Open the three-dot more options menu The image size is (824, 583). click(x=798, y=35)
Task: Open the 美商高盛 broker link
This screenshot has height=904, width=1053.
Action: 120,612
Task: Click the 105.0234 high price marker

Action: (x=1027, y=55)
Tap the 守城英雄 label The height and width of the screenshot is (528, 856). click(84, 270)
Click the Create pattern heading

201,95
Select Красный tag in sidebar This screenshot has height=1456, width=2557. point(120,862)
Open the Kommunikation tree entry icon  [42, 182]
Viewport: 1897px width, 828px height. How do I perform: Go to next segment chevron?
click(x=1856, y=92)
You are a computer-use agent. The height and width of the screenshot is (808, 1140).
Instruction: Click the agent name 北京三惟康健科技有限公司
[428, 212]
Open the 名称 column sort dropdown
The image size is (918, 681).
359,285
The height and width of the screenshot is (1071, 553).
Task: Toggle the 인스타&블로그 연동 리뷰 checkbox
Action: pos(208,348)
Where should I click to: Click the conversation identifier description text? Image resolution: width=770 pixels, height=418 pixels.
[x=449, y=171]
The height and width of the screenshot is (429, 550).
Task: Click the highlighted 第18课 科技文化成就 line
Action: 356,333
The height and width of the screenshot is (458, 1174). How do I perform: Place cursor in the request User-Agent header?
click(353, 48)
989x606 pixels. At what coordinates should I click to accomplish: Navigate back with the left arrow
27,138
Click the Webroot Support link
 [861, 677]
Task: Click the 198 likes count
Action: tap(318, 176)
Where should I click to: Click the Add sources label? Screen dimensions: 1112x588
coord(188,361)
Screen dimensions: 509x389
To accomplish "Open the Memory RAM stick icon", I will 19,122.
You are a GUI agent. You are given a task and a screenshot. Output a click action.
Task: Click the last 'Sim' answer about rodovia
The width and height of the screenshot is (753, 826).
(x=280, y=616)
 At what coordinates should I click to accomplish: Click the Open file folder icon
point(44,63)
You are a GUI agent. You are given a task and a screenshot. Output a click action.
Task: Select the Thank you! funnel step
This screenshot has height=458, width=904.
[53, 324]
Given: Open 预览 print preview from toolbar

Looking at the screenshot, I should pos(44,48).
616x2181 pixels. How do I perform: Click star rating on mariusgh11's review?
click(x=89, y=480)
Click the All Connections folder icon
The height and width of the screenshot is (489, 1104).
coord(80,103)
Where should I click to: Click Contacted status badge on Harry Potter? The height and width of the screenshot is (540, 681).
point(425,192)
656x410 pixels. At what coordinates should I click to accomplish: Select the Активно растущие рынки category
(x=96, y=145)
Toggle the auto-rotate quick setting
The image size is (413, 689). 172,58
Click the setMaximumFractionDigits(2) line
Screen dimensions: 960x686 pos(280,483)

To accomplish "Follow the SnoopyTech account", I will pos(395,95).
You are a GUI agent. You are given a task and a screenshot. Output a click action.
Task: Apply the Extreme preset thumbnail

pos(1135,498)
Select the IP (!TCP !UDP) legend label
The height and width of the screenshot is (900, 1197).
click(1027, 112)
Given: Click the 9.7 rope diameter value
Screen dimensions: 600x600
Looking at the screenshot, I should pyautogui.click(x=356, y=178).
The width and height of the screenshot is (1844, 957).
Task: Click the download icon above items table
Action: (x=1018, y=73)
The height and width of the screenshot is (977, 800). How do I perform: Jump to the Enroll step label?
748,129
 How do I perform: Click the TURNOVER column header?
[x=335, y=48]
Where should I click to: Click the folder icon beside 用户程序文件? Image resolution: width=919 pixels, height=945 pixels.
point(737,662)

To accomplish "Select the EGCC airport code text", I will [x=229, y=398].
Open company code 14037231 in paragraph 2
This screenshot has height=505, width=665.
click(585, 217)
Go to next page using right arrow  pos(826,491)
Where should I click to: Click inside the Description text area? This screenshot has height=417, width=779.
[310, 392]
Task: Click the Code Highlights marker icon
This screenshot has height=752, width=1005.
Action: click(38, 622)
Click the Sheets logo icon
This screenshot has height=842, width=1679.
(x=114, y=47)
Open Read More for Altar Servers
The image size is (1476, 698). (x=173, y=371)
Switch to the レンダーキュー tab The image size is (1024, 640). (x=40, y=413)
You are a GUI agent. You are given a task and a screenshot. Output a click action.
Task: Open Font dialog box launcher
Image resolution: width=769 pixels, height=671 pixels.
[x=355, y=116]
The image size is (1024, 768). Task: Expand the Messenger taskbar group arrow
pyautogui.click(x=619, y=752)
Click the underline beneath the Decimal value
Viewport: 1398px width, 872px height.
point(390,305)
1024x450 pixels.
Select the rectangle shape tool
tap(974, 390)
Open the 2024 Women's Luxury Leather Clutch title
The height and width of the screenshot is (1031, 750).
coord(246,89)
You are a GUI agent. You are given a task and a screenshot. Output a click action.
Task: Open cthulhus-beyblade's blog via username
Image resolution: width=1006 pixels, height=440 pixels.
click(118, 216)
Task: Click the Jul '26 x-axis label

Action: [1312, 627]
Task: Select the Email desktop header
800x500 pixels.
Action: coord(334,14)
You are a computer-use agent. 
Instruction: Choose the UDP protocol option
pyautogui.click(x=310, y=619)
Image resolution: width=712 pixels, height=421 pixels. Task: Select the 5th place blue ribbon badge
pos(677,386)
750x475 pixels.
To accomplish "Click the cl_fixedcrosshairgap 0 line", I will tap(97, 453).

**Brief:** Report each line of the listing above that uses the word "computer".

**Solution to the problem:**
You are a computer-use agent. The height and width of the screenshot is (808, 1140).
You are a computer-use agent. 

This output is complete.